INFORMATION PROVIDED:
------------------------------------------------------------------------
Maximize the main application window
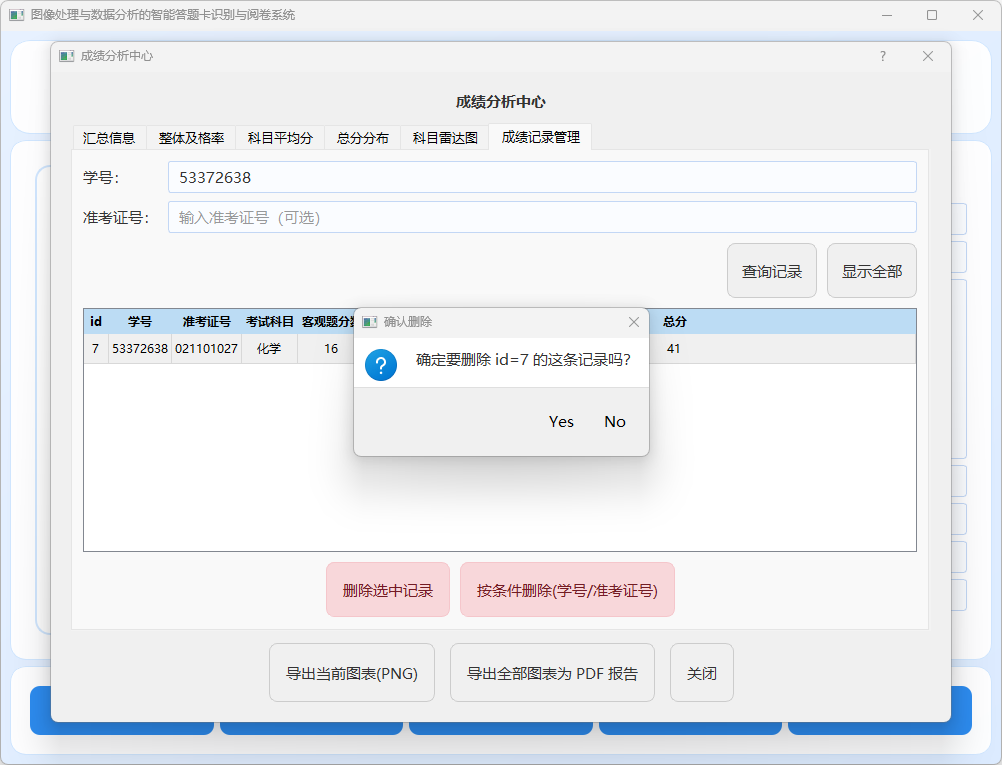This screenshot has height=765, width=1002. pos(932,15)
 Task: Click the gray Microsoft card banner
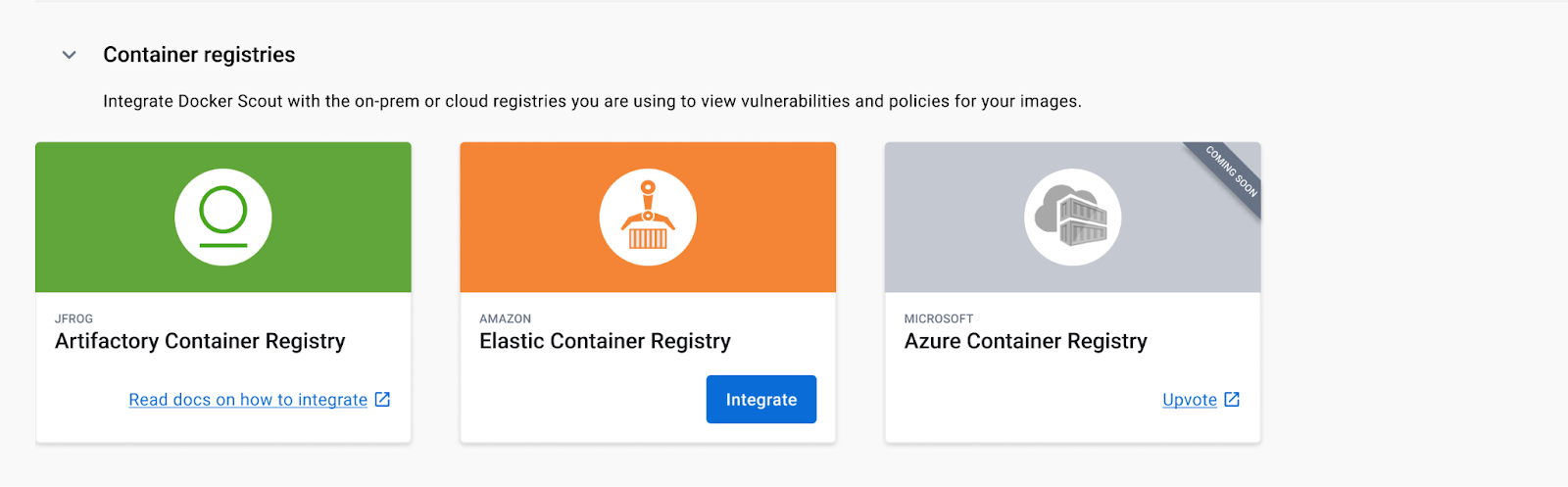coord(1073,218)
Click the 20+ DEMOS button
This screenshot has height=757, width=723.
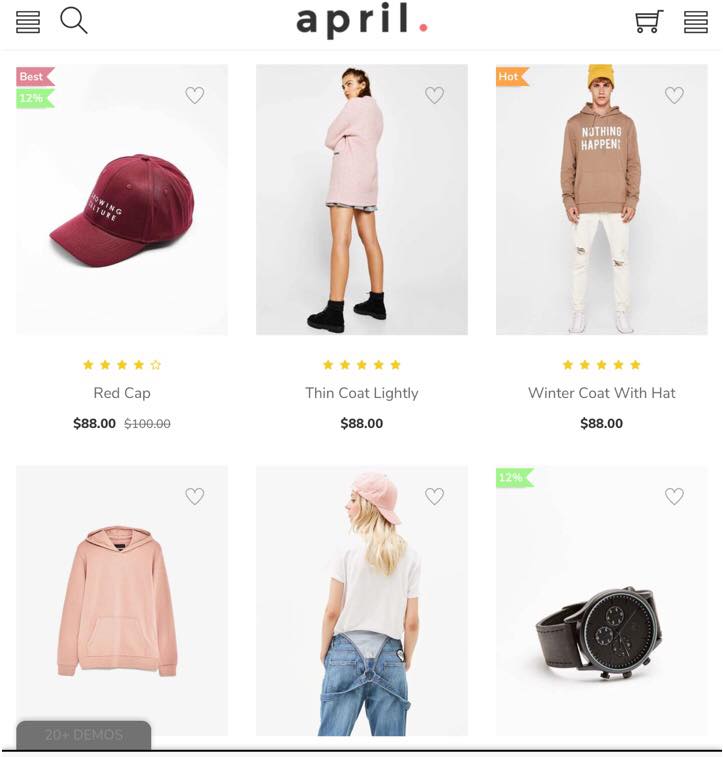coord(84,735)
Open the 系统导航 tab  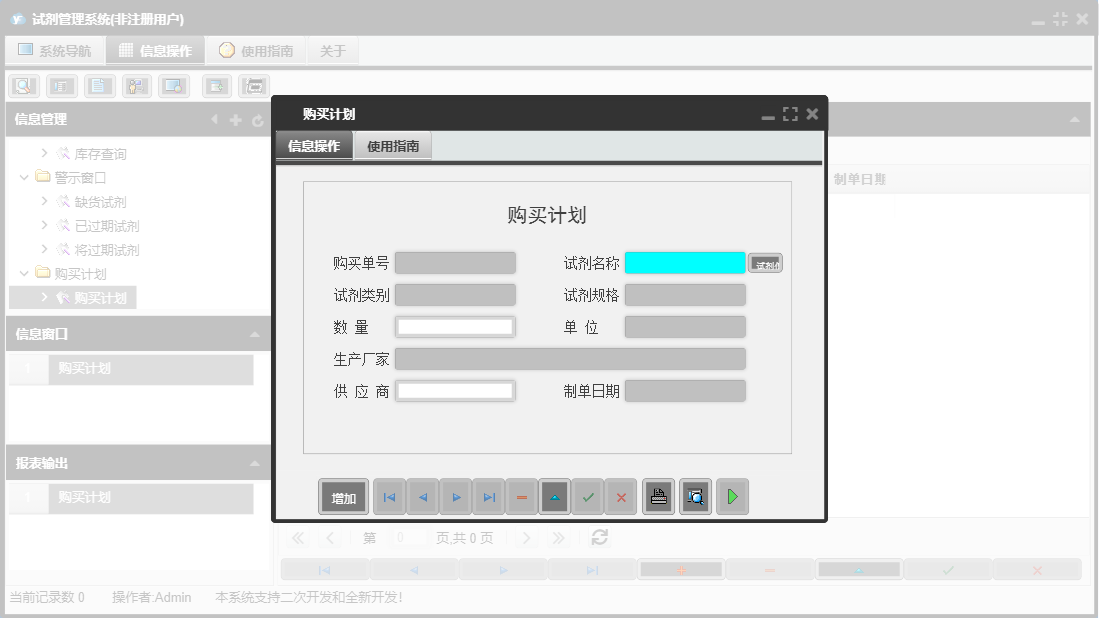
------------------------------------------------------------------------
WHAT IS REQUIRED: Output nothing but the lines from the line with "This screenshot has height=757, width=723." through the last line of the material above, please, word for word and without the pictures.

SOLUTION TO THIS EXERCISE:
This screenshot has height=757, width=723.
coord(84,735)
Open the 系统导航 tab  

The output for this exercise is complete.